The link between China's military arm and the country's cyber hacking group known as "Comment Crew," a perpetrator of attacks against Coca-Cola and the computer security firm RSA as well as companies in control of U.S. power grids, oil and water supply, poses significant challenges to an already-strained relationship between the U.S. and China.

"Almost no sector was spared," said Grady Summers, a vice president at the American computer security form Mandiant, which authored the 60-page report, on Andrea Mitchell Reports Tuesday. "We saw everything from high tech manufacturing to transportation and defense. But a lot of the sectors that were targeted were part of the nation's critical infrastructure. And that definitely gives us concern."

The report comes amid a spate of hacks on high-profile American corporations, with Facebook reporting Friday that employee laptops had been compromised, and Apple identifying similar malware infection on its internal computers Tuesday. Reuters reported a connection between the attacks on Facebook and Apple as well as Twitter, which experienced breaches of about a quarter-million accounts on February 1, though without proof the attacks originated in China.

President Obama warned against a "rapidly growing threat from cyber-attacks" in his State of the Union Address last Tuesday.

"We know hackers steal people’s identities and infiltrate private e-mail. We know foreign countries and companies swipe our corporate secrets. Now our enemies are also seeking the ability to sabotage our power grid, our financial institutions, and our air traffic control systems. We cannot look back years from now and wonder why we did nothing in the face of real threats to our security and our economy," Obama said.

The president highlighted an executive order signed that same day which allows the government to share information about known hacking groups with U.S. internet providers and companies that support the nation's infrastructure.

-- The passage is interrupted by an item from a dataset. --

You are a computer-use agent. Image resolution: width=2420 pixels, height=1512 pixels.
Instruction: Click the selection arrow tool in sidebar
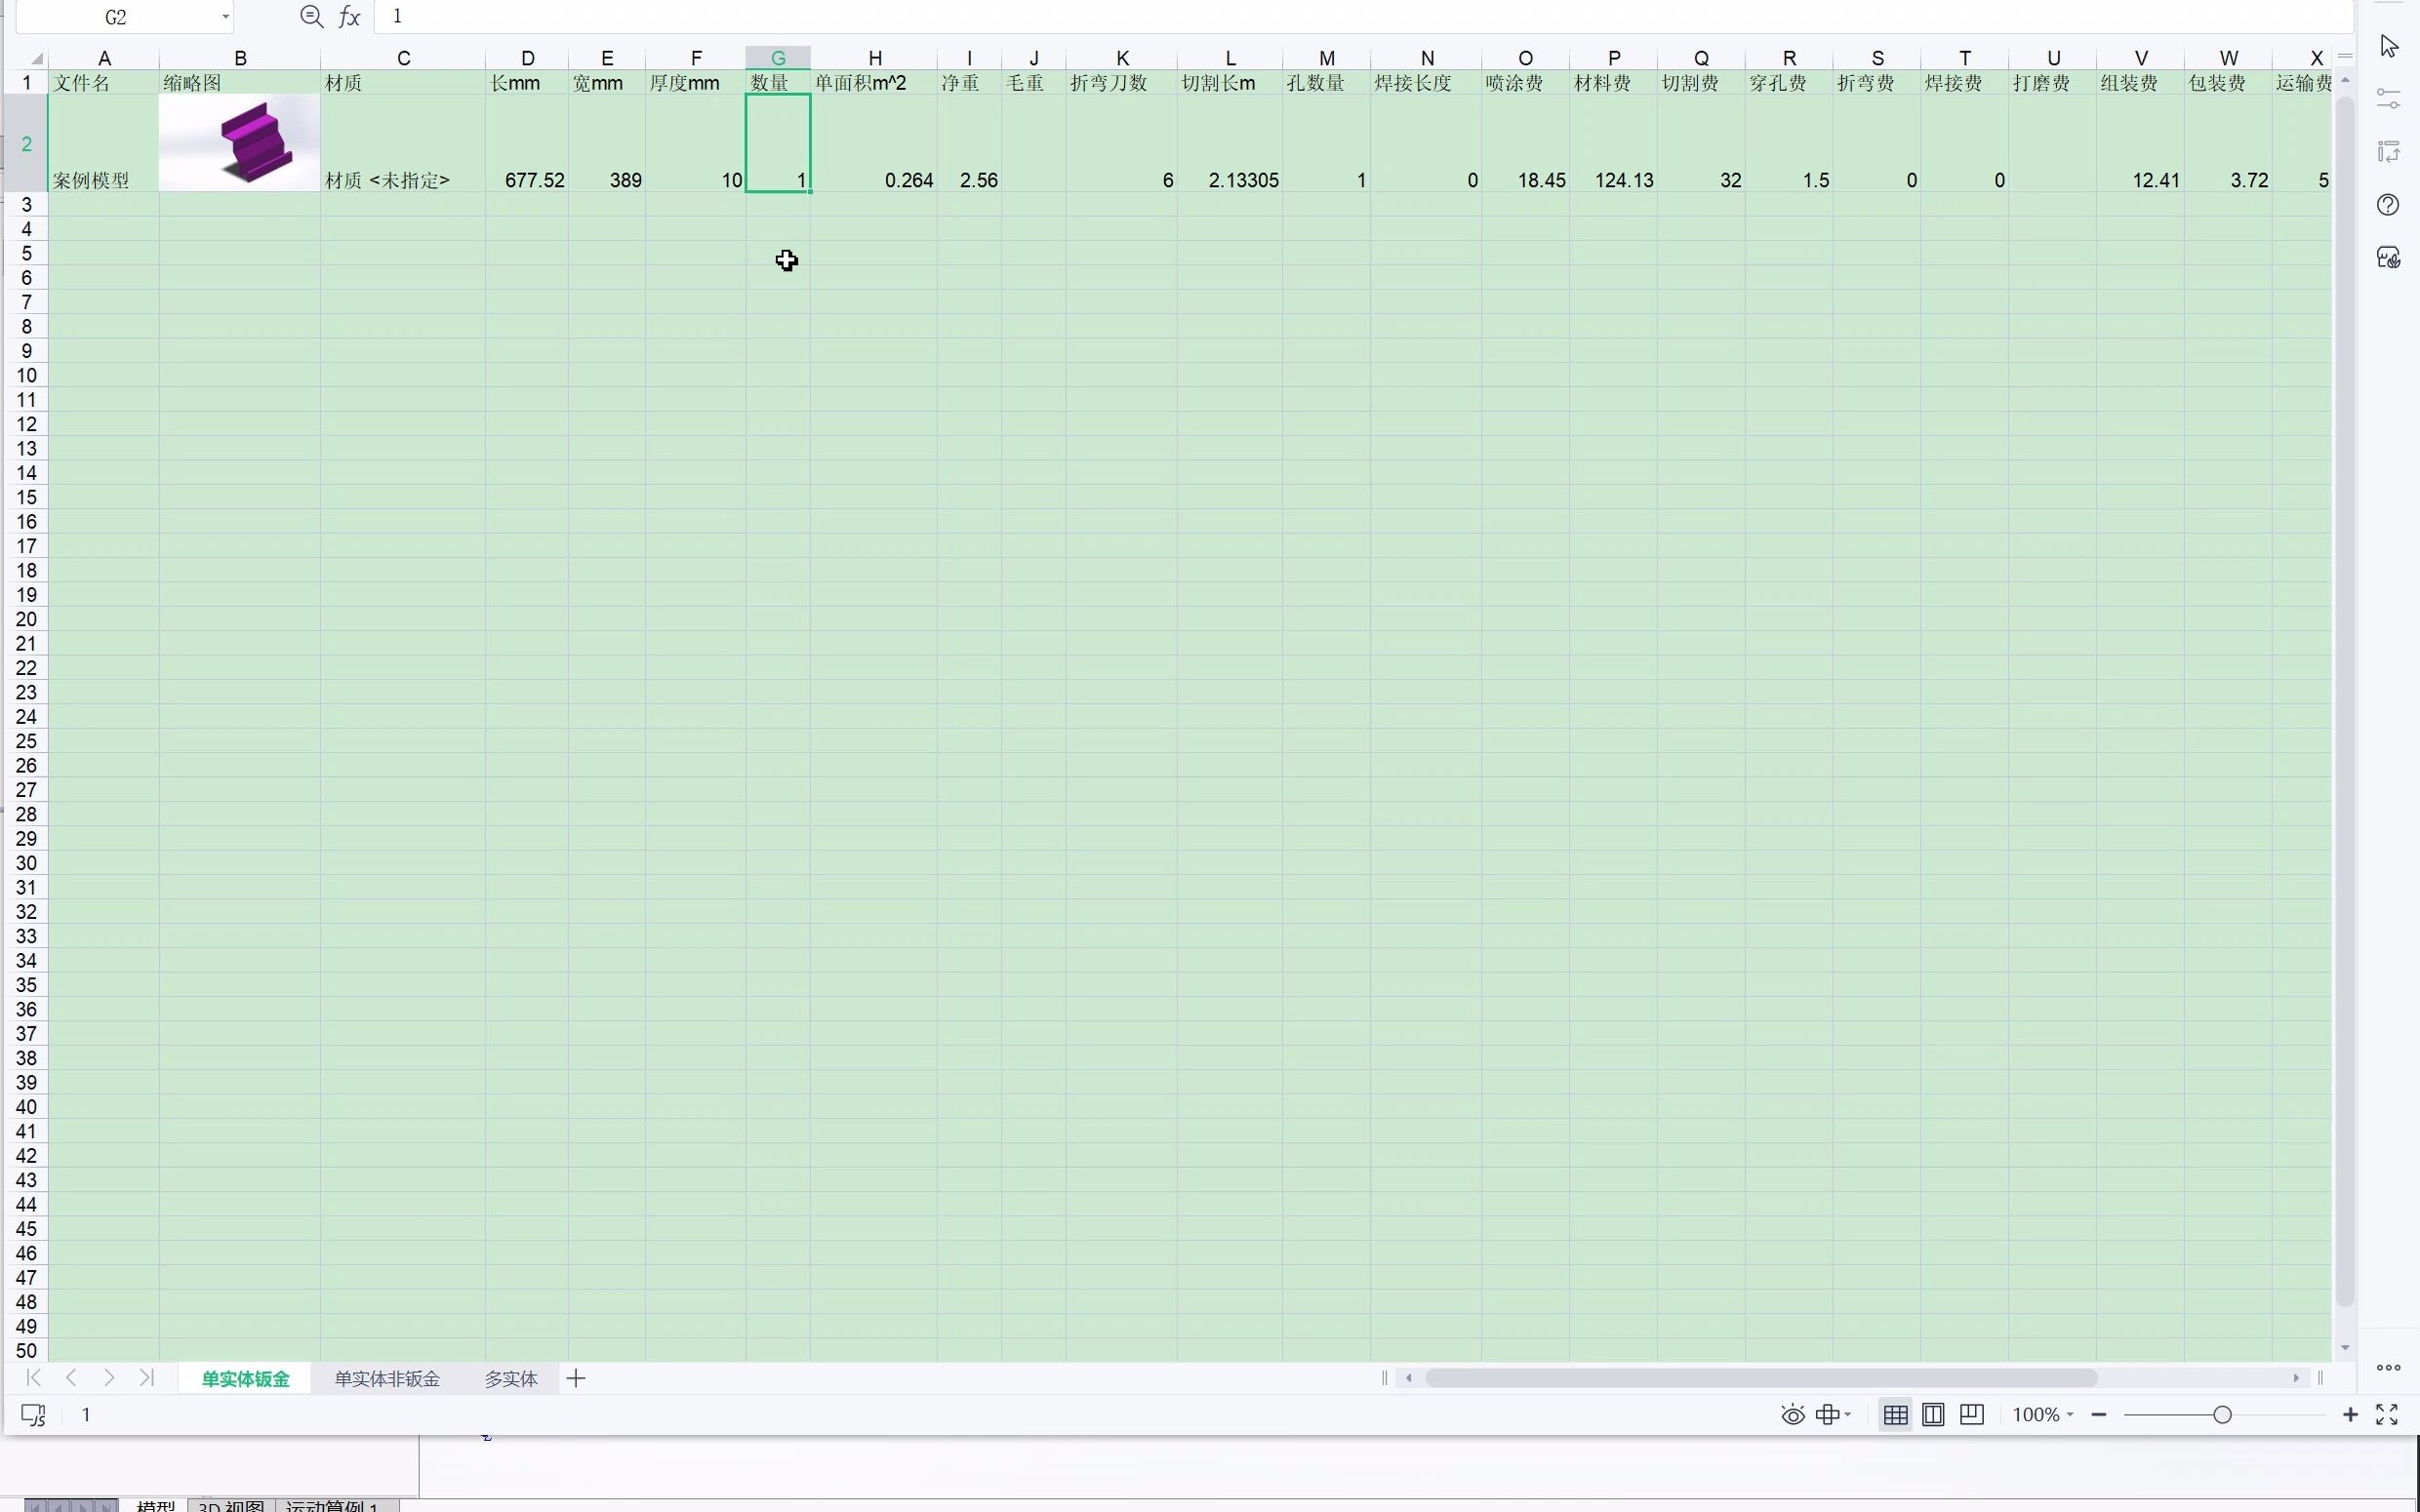pos(2388,46)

At Tuesday's briefing, White House Press Secretary Jay Carney declined to comment specifically on the Mandiant report highlighted in The New York Timessaying only, "we're aware of its contents, but I am not going to talk about intelligence assessments that we make or may be making." A confrontation between Washington and Beijing over cyber espionage could threaten an already delicate relationship at a moment when other diplomatic crises are occupying the front burners.

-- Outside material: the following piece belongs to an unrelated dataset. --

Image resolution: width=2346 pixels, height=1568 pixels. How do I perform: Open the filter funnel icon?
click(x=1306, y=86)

The U.S. along with the United Nations Security Council is urging China to pressure its ally North Korea to slow the nation's nuclear ambitions, after a nuclear test launched last week signaled a fervent return to the program by new leader Kim Jong-un. On the equally pressing issue of Iran, China's veto power can block the U.N. from handing down tougher sanctions in order to quell Tehran's nuclear ambitions. And as the holder of $1.15 trillion of U.S. government debt--more than any other country--China has a deep stake in the U.S. economy.

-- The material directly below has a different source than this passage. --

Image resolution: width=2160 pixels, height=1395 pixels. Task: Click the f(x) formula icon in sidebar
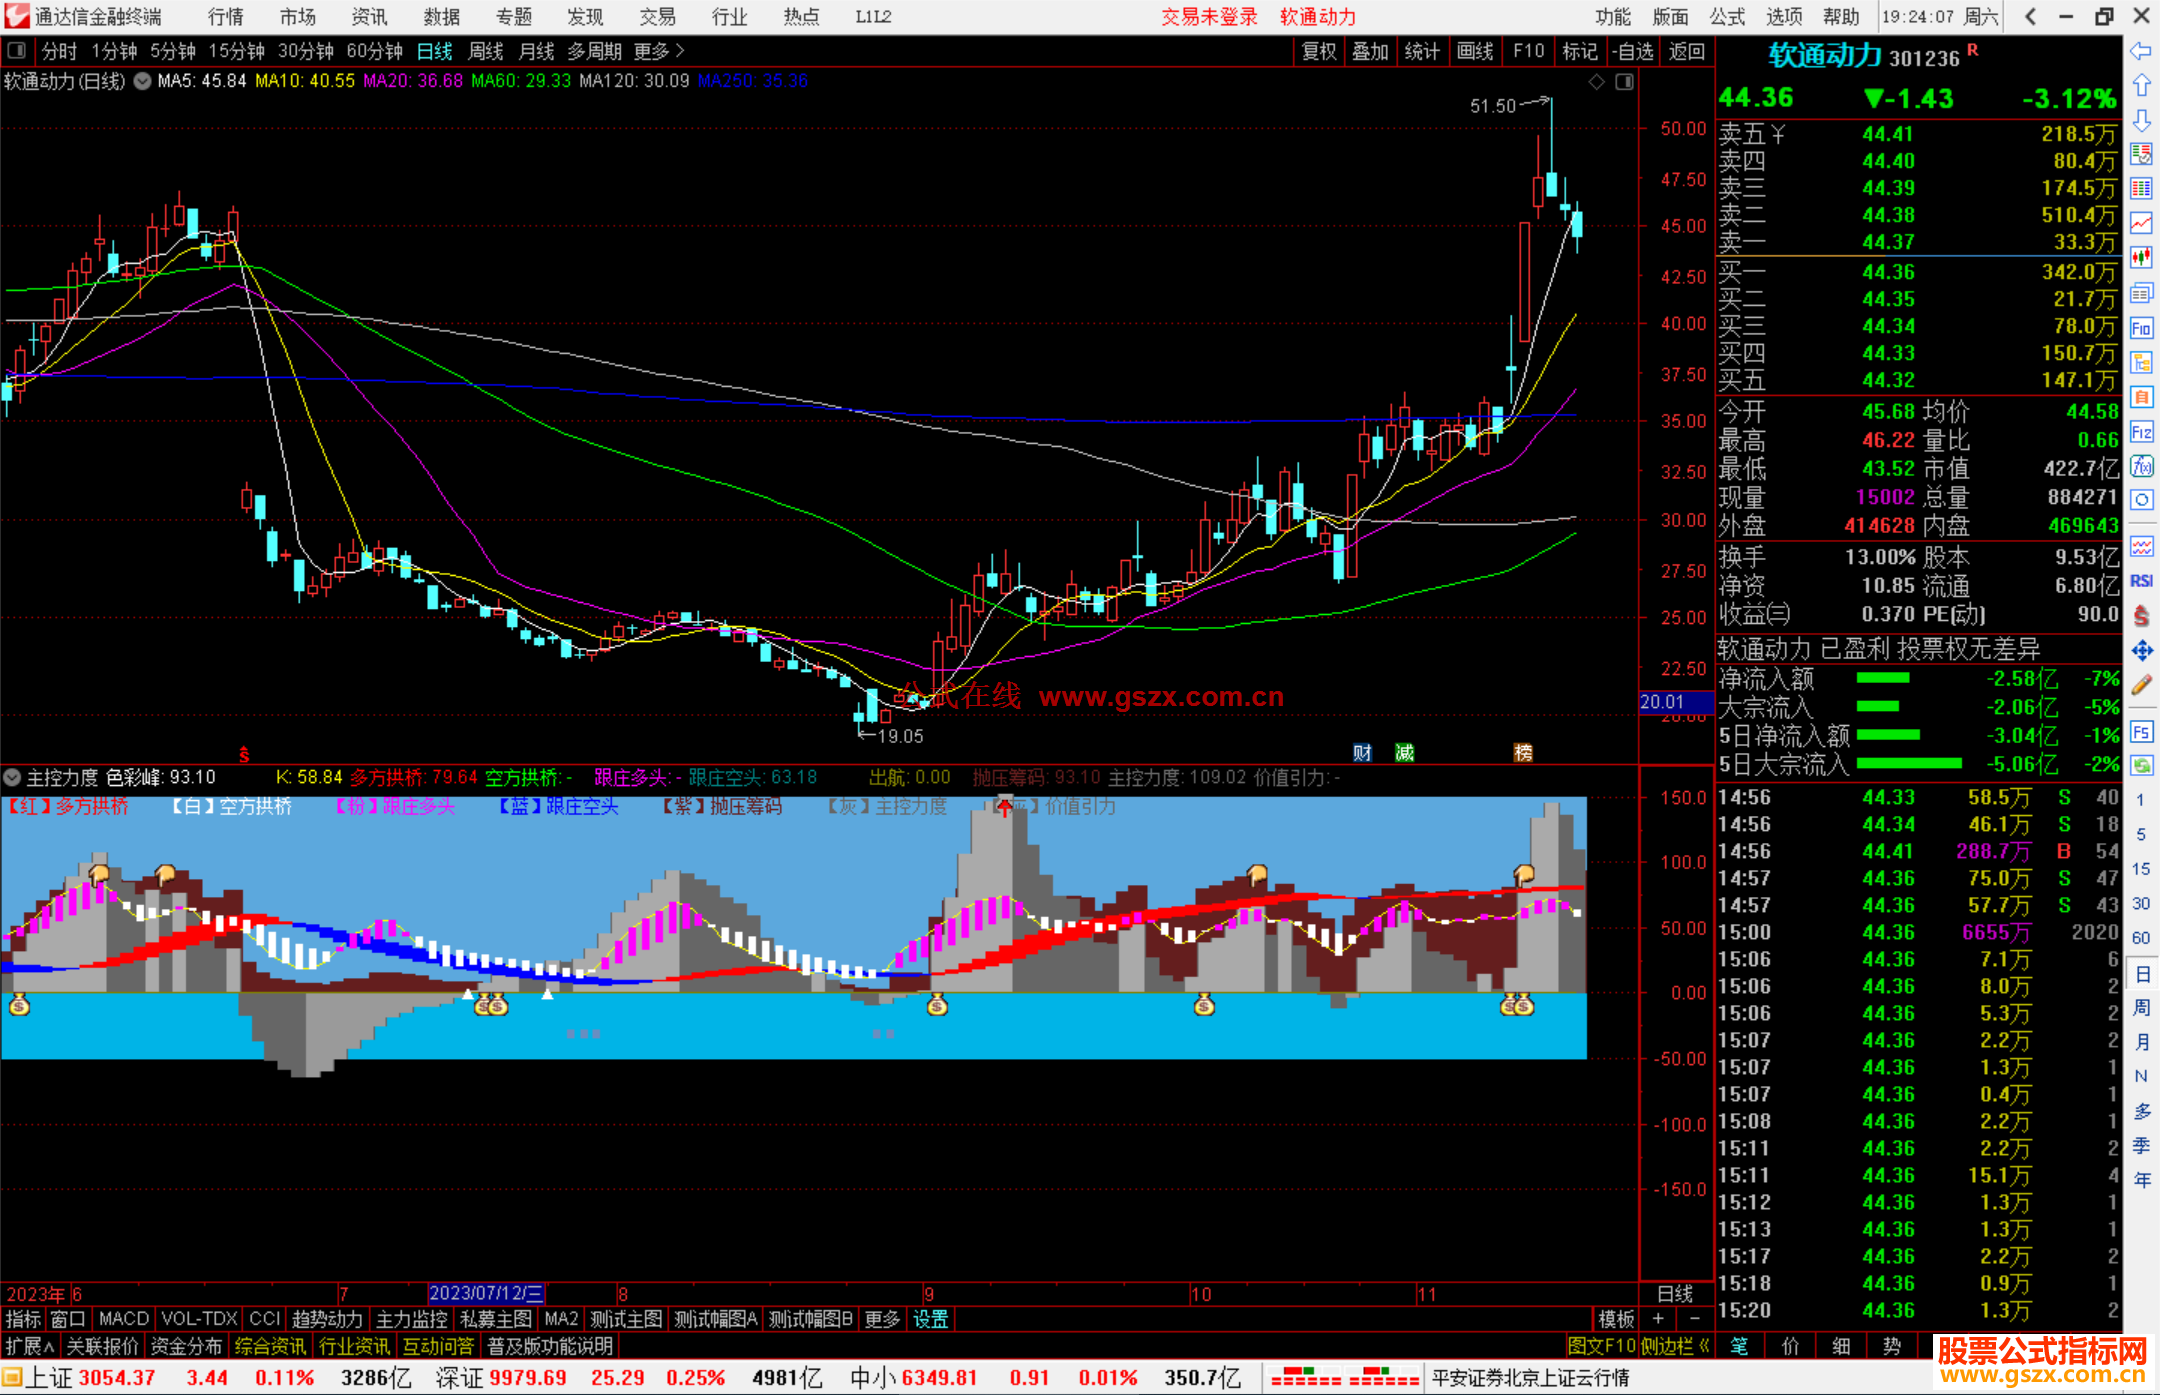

Summers pointed to a potential positive effect of China's role as a U.S. creditor. "We are fortunate that China does hold a lot of our debt. They're a large foreign investor. So, ultimately, I don't think their goal is to damage the U.S. economy," Summers told Andrea Mitchell Tuesday. "We're hoping the report that we put out this morning, though, does provide some leverage," he said. "We've said some things that it might be hard for the intelligence community or the administration to say. We've put it out there in plain sight and we hope that they can run with that."

Former U.S. Ambassador Nick Burns told Mitchell he expects that the cyber threat revealed in the Mandiant report is "very high up" on the U.S.-China agenda for new Secretary of State John Kerry and President Obama. "By any definition, this relationship with China is the most important that we have with any country in the world because of China's size, its power, the degree of economic interaction between us.  It's very damaging for the Chinese," Burns said. "It undercuts whatever trust there is--and it wasn't high--between the two governments. It has the potential of turning the American public, the American Congress and certainly the business community against China to a much greater extent than in the past."

"So the Chinese, already in a deficit with world public opinion, I think, have just dug the hole a little bit deeper," Burns said.